The Braves statement regarding the moving of the MLB All-Star Game: pic.twitter.com/0Iapm3eIre
— Atlanta Braves (@Braves) April 2, 2021
Abrams, who ran an unsuccessful campaign for Georgia governor but since has become a prominent voting-rights activist, also was “disappointed” by the decision but said she was “proud” of MLB’s “stance on voting rights.”
Disappointed @MLB will move the All-Star Game, but proud of their stance on voting rights. GA GOP traded economic opportunity for suppression. On behalf of PoC targeted by #SB202 to lose votes + now wages, I urge events & productions to come & speak out or stay & fight. #gapol
— Stacey Abrams (@staceyabrams) April 2, 2021
The newly elected far-left Democratic Sen. Rafael Warnock of Georgia also expressed disappointment.
“It is my hope that businesses, athletes, and entertainers can protest this law not by leaving Georgia but by coming here and fighting voter suppression head on, and hand-in-hand with the community,” he said in a statement.
The three-day All-Star Game event was expected to generate between $37 million and $190 million in economic impact for the Atlanta area and its businesses, according to Cobb County Finance Director Bill Volckmann.
Biden: ‘Jim Crow on steroids’
The MLB announcement comes after President Biden endorsed moving the All-Star Game, calling the Georgia law “Jim Crow on steroids.”
In an interview with ESPN and in statements to media, Biden has repeated the false claim that the new law prohibits food and drink at polling places and mandates the polls close at 5 p.m.
The Georgia law does implement restrictions distributing food and drink near polling places, but they are similar to restrictions in Biden’s home state of Delaware and other states. The intent is to prevent lobbyists from influencing voters. The law does not ban voters from bringing or ordering food. And poll workers are allowed to set out self-service water stations and distribute food donated for general use.
And the law does not change change voting hours. In fact, it expands voting access for most state residents. It also adds ID requirements for mail-in votes and restricts the use of ballot drop boxes, which were introduced in the 2020 election.
The Washington Post fact-checker on Tuesday gave Biden its maximum five “Pinocchios” for his statements. Biden repeated the claims, nevertheless, in an interview Thursday with ESPN.
Black voters support voter ID
Democrats long have charged that voter ID requirements are racist, contending they disproportionately affect blacks and other minorities. That’s a notion – the idea they don’t have a photo ID or are less capable of obtaining one – that many black leaders have condemned as patronizing and racist in itself.
In fact, a recent Ramussen survey found 69% of likely black voters favor voter ID laws. Only 21% are opposed to such a requirement. And overall, 75% of U.S. likely voters support voter ID laws.
In his statement, the commissioner said Major League Baseball “fundamentally supports voting rights for all Americans and opposes restrictions to the ballot box.”
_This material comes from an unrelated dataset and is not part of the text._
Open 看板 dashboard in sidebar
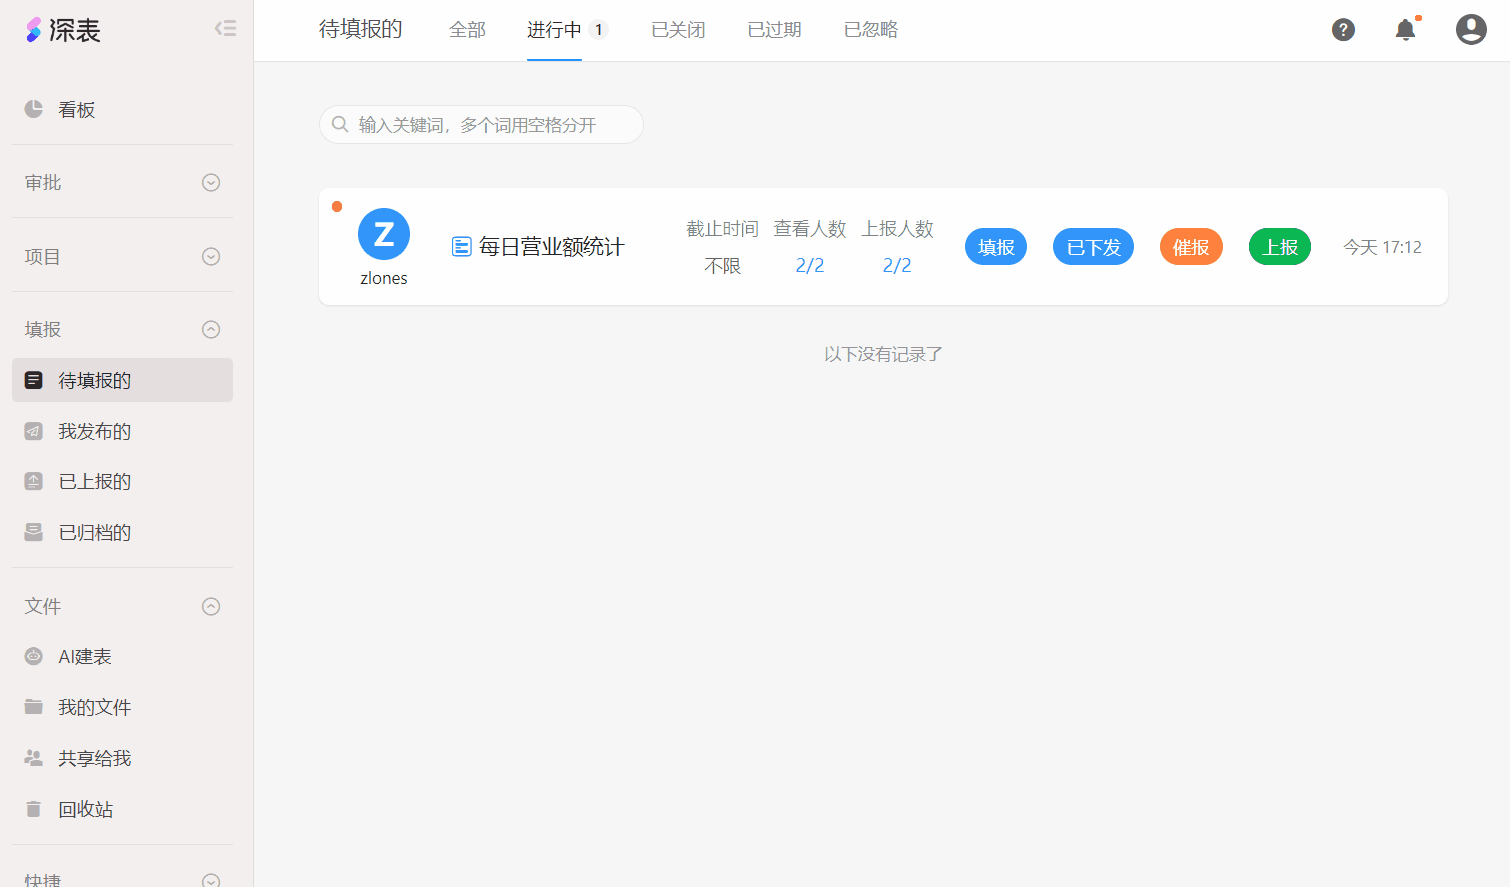The image size is (1510, 887). (76, 110)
“In 2020, MLB became the first professional sports league to join the non-partisan Civic Alliance to help build a future in which everyone participates in shaping the United States,” he said. “We proudly used our platform to encourage baseball fans and communities throughout our country to perform their civic duty and actively participate in the voting process. Fair access to voting continues to have our game’s unwavering support.”
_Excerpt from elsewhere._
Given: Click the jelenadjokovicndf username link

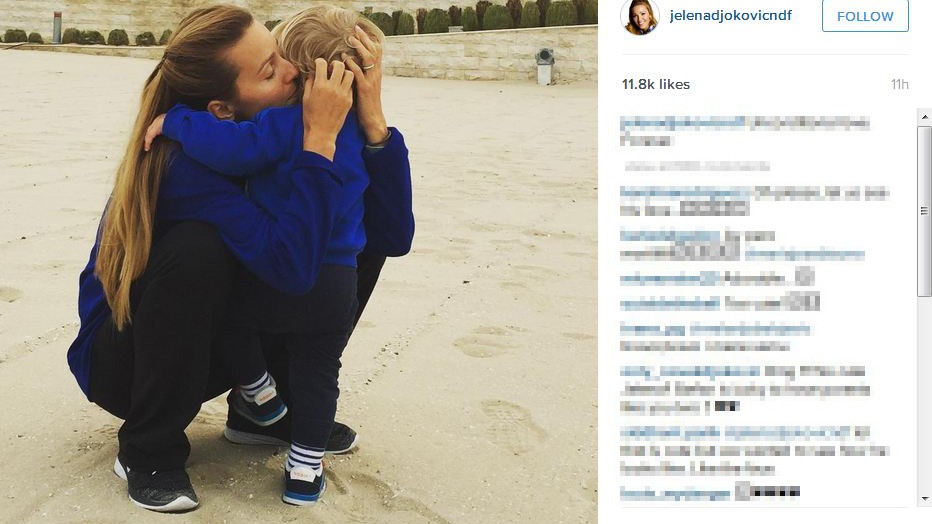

On Wednesday, Georgia’s Republican-majority House voted to remove a multi-million dollar jet fuel tax for Delta Air Lines after the Atlanta-based company’s CEO released a memo to employees calling the new voting laws an “excuse” to “restrict voting rights.”
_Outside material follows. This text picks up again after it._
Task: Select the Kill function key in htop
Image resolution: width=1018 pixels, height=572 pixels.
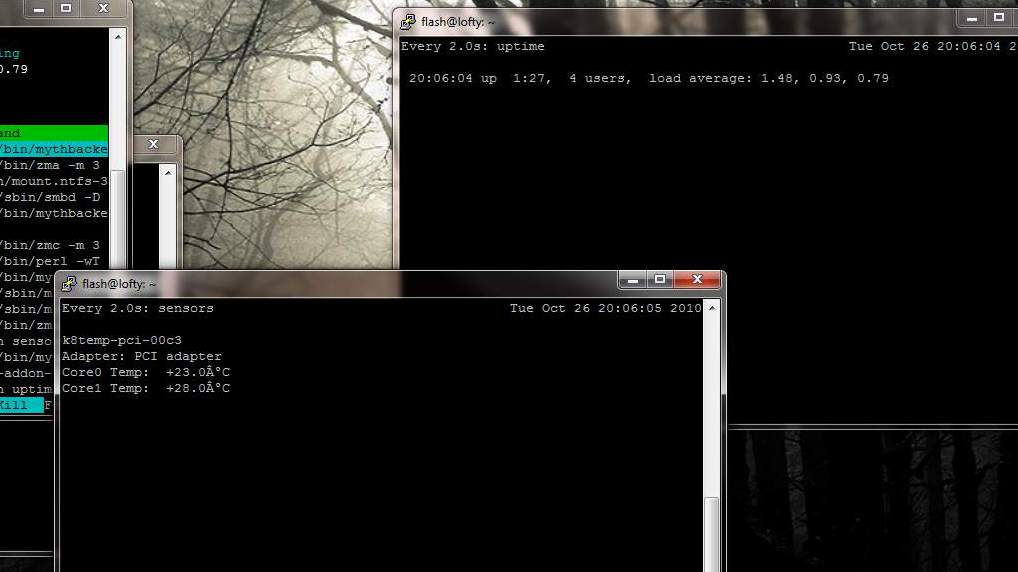Action: coord(20,405)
Jeff Blehar, the co-host of the National Review podcast “Political Beats,” said that, unlike most people, he’s read the law, and it actually expands ballot access, with “sensible safeguards.”
Describing himself as a “friendly RINO,” or Republican in name only, the attorney wrote on Twitter that the media coverage of the law was “pure misinfo.”
“MLB moved the All-Star Game anyway,” he said.
“I’m the last person in any given room to want to admit that it’s a culture war, but it’s a culture war now.”